Marking a class or function as Sendable
ensures it is safe to pass across concurrent boundaries, value types are safe as they implement copy on write, etc. we all find in Swift language documentation. But my point is being Sendable
does not promise that a variable is free of data races. We can have data races even in basic value types such as Int
as demonstrated in code below. So Sendable
does not equate to being data safe from concurrent access/modification, it only means the value is safe to copy across different threads. But my question is what problem does it solve or what is the importance of having Sendable
as a construct then? Can someone please explain it?
var num = 0
DispatchQueue.global(qos: .background).async {
for _ in 0..<100 {
num += 1
}
}
DispatchQueue.global(qos: .background).async {
for _ in 0..<100 {
num -= 1
}
}
As you said, Sendable
allows the compiler to reason about whether a value is safe to send across concurrency domains. This is very useful, because you often write code that sends things across concurrency domains. The compiler can check whether your code is safe or not. Without Sendable
, the compiler will either need to disallow any sending (overly restrictive), or allow all sendings (not safe).
From SE-0302:
Each actor instance and structured concurrency task in a program represents an “island of single threaded-ness”, which makes them a natural synchronization point that holds a bag of mutable state. These perform computation in parallel with other tasks, but we want the vast majority of code in such a system to be synchronization free — building on the logical independence of the actor, and using its mailbox as a synchronization point for its data.
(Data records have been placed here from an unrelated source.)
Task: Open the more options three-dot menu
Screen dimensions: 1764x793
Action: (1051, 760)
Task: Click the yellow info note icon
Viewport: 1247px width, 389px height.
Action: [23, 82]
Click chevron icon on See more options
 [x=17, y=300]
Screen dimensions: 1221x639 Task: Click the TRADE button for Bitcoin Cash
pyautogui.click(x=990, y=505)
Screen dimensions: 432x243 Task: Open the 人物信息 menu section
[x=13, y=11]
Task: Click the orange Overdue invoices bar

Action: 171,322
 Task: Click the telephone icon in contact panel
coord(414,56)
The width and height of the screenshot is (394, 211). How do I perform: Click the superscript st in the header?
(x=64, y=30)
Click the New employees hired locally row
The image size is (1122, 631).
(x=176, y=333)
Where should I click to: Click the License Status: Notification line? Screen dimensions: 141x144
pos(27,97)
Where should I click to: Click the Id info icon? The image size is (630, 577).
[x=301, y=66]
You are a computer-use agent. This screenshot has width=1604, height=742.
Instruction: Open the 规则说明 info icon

As such, a key question is: “when and how do we allow data to be transferred between concurrency domains?” Such transfers occur in arguments and results of actor method calls and tasks created by structured concurrency, for example.
A very simple example to demonstrate how useful Sendable
is, is:
func f(_ x: SomeType) {
Task {
print(x)
}
}
Is this safe? That depends on whether values of SomeType
are safe to send to the top level Task
. If it is not safe to send, you might end up with the value of SomeType
being shared between the Task
and wherever it originally came from. For example, if SomeType
is a class with mutable properties, this can cause a race:
func g() {
let x = SomeType()
f(x) // the task that f creates might run concurrently with the next line!
x.someProperty = "some new value"
}
If SomeType
is Sendable
, then the compiler can allow the first code snippet to compile.
Here is another example from SE-0302:
actor SomeActor {
// async functions are usable *within* the actor, so this
// is ok to declare.
func doThing(string: NSMutableString) async {}
}
// ... but they cannot be called by other code not protected
// by the actor's mailbox:
func f(a: SomeActor, myString: NSMutableString) async {
// error: 'NSMutableString' may not be passed across actors;
// it does not conform to 'Sendable'
await a.doThing(string: myString)
}
doThing
is isolated to the actor, and the actor could store the string
passed to doThing
in one of its properties. And then you end up with a NSMutableString
being shared between the actor and whoever originally owns it.
If we use String
instead of NSMutableString
, this code is safe because String
is Sendable
. String
is copy-on-write, so the actor modifying it will not affect the whoever owns it originally.